Exercise description:
Print out the data below in full, exactly as written.

Task data:
________

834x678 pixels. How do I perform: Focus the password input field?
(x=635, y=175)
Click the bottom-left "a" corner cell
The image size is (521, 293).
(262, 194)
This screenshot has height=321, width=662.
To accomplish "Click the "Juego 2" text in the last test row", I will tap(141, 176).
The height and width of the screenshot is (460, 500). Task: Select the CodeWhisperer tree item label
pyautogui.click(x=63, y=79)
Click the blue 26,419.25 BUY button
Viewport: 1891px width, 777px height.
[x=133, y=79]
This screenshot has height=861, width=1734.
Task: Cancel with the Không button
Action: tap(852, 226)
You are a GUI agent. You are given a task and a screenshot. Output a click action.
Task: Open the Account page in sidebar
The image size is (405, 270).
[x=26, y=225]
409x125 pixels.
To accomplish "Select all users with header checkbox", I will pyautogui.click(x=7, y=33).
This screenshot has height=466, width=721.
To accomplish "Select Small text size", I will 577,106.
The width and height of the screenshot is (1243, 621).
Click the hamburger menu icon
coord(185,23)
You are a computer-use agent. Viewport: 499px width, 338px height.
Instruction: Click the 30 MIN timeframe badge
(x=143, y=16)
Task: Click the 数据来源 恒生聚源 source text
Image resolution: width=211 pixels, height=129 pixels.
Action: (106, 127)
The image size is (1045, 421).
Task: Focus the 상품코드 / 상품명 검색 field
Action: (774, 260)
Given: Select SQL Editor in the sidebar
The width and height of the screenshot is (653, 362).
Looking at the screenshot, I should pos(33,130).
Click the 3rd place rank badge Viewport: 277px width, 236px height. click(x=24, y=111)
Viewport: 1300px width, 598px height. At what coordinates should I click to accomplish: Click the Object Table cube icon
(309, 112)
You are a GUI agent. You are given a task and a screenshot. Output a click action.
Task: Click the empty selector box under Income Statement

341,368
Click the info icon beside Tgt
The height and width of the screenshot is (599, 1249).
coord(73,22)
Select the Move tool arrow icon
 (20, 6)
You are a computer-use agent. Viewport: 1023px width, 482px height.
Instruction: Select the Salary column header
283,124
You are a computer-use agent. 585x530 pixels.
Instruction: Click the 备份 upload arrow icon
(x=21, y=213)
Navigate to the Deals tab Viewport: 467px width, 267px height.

________

Task output:
834x678 pixels. How do I perform: Focus the password input field?
(x=635, y=175)
Click the bottom-left "a" corner cell
The image size is (521, 293).
(262, 194)
This screenshot has height=321, width=662.
To accomplish "Click the "Juego 2" text in the last test row", I will tap(141, 176).
The height and width of the screenshot is (460, 500). Task: Select the CodeWhisperer tree item label
pyautogui.click(x=63, y=79)
Click the blue 26,419.25 BUY button
Viewport: 1891px width, 777px height.
[x=133, y=79]
This screenshot has height=861, width=1734.
Task: Cancel with the Không button
Action: tap(852, 226)
You are a GUI agent. You are given a task and a screenshot. Output a click action.
Task: Open the Account page in sidebar
The image size is (405, 270).
[x=26, y=225]
409x125 pixels.
To accomplish "Select all users with header checkbox", I will pyautogui.click(x=7, y=33).
This screenshot has height=466, width=721.
To accomplish "Select Small text size", I will 577,106.
The width and height of the screenshot is (1243, 621).
Click the hamburger menu icon
coord(185,23)
You are a computer-use agent. Viewport: 499px width, 338px height.
Instruction: Click the 30 MIN timeframe badge
(x=143, y=16)
Task: Click the 数据来源 恒生聚源 source text
Image resolution: width=211 pixels, height=129 pixels.
Action: (106, 127)
The image size is (1045, 421).
Task: Focus the 상품코드 / 상품명 검색 field
Action: (774, 260)
Given: Select SQL Editor in the sidebar
The width and height of the screenshot is (653, 362).
Looking at the screenshot, I should pos(33,130).
Click the 3rd place rank badge Viewport: 277px width, 236px height. click(x=24, y=111)
Viewport: 1300px width, 598px height. At what coordinates should I click to accomplish: Click the Object Table cube icon
(309, 112)
You are a GUI agent. You are given a task and a screenshot. Output a click action.
Task: Click the empty selector box under Income Statement

341,368
Click the info icon beside Tgt
The height and width of the screenshot is (599, 1249).
coord(73,22)
Select the Move tool arrow icon
 (20, 6)
You are a computer-use agent. Viewport: 1023px width, 482px height.
Instruction: Select the Salary column header
283,124
You are a computer-use agent. 585x530 pixels.
Instruction: Click the 备份 upload arrow icon
(x=21, y=213)
Navigate to the Deals tab Viewport: 467px width, 267px height.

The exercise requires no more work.